Before you start putting marketing dollars behind a campaign, you have to know who your target customer is. Not only is defining your customer an integral part of identifying goals and benchmarks, but with so many avenues and opportunities to reach audiences today, it’s important to dig deep and understand who your audience is, what their habits are, where they spend their time and much more.
That way, you’re utilizing the media channels that will get you the most bang for your buck.
So how do you learn more about your target audience?

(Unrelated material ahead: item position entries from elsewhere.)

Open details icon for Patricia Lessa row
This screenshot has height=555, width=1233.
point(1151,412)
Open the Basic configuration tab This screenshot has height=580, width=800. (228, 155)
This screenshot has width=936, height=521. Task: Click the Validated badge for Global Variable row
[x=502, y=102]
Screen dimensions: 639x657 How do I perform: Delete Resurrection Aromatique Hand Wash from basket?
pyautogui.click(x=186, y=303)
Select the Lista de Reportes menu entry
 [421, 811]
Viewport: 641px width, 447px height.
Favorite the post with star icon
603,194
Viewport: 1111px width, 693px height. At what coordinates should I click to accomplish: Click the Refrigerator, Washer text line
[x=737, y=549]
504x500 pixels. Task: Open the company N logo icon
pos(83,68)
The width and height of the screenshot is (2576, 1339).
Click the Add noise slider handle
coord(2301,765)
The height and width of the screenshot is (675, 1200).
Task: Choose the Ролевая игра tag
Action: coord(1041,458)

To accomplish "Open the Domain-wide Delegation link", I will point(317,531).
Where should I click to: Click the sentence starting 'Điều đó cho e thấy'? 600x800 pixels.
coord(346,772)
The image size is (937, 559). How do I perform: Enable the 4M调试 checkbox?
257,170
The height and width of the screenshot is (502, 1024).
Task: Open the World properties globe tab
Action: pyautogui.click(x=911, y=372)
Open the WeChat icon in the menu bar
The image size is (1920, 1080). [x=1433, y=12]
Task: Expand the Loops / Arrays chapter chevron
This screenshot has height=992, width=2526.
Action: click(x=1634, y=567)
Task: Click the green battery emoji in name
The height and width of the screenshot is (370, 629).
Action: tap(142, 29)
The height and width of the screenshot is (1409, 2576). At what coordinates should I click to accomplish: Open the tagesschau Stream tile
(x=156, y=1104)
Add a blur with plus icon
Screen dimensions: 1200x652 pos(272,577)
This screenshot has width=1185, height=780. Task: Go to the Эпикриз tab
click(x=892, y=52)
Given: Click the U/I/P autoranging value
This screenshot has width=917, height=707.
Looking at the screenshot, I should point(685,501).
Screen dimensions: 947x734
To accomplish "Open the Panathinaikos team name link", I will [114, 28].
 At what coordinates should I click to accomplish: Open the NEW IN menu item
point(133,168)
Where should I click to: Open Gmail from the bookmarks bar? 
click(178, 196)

Here are four different types of research (that we use almost daily when researching brands, consumers, audiences) you can use to gain insights into your target audience & their habits:
1. SYNDICATED RESEARCH
Example: Simmons, MRI, ComScore
These vendors offer access to troves of data they’ve collected from U.S. Census studies and their own large, privately-fielded research studies. Though quite expensive and subscription-based, the ability to query this data in order to see demographic, psychographic and technographic information is unmatched elsewhere. This helps build a core target, inform creative messaging, guide where and when you try to connect with them and more. If you love data, this is the place to start.
2. PRIMARY RESEARCH
Example: SurveyMonkey, Craigslist, Man on the Streets
If you’re building an application, you’re likely already doing lots of primary research. But perhaps you haven’t really done the research to understand your audience beyond the product. Conducting surveys, focus groups, interviews, etc. yields great insights into your audience, from what’s important to them to the type of content they consume, how they behave online and even where and what type of media they consume. These insights help further inform personas and journeys as well as your actual media approach to drive discovery and fill the funnel. There are plenty of ways to recruit and conduct this research. We tend to skew toward the more informal methods in most situations.
3. SECONDARY RESEARCH
Examples: Pew, Mobile Marketer, Google Think, Vendor Research
There are plenty of other valuable research reports produced regularly. This can be extremely valuable in providing further information into target audience behavior, technographics, and even media consumption habits. All of these can help shape messaging and media approaches. The Pew Internet reports have the least bias and provide excellent insights. Others are also valuable, we simply recommend taking them with a grain of salt, as they are often produced by vendors looking to sell you something.
4. EXISTING CUSTOMER DATA
Examples: C.R.M., Analytics Platforms
Many clients we work with have existing businesses that are now launching mobile applications. In these situations, existing customer data from analytics platforms and C.R.M. systems can provide an excellent starting point from which to build a profile of your ideal customer.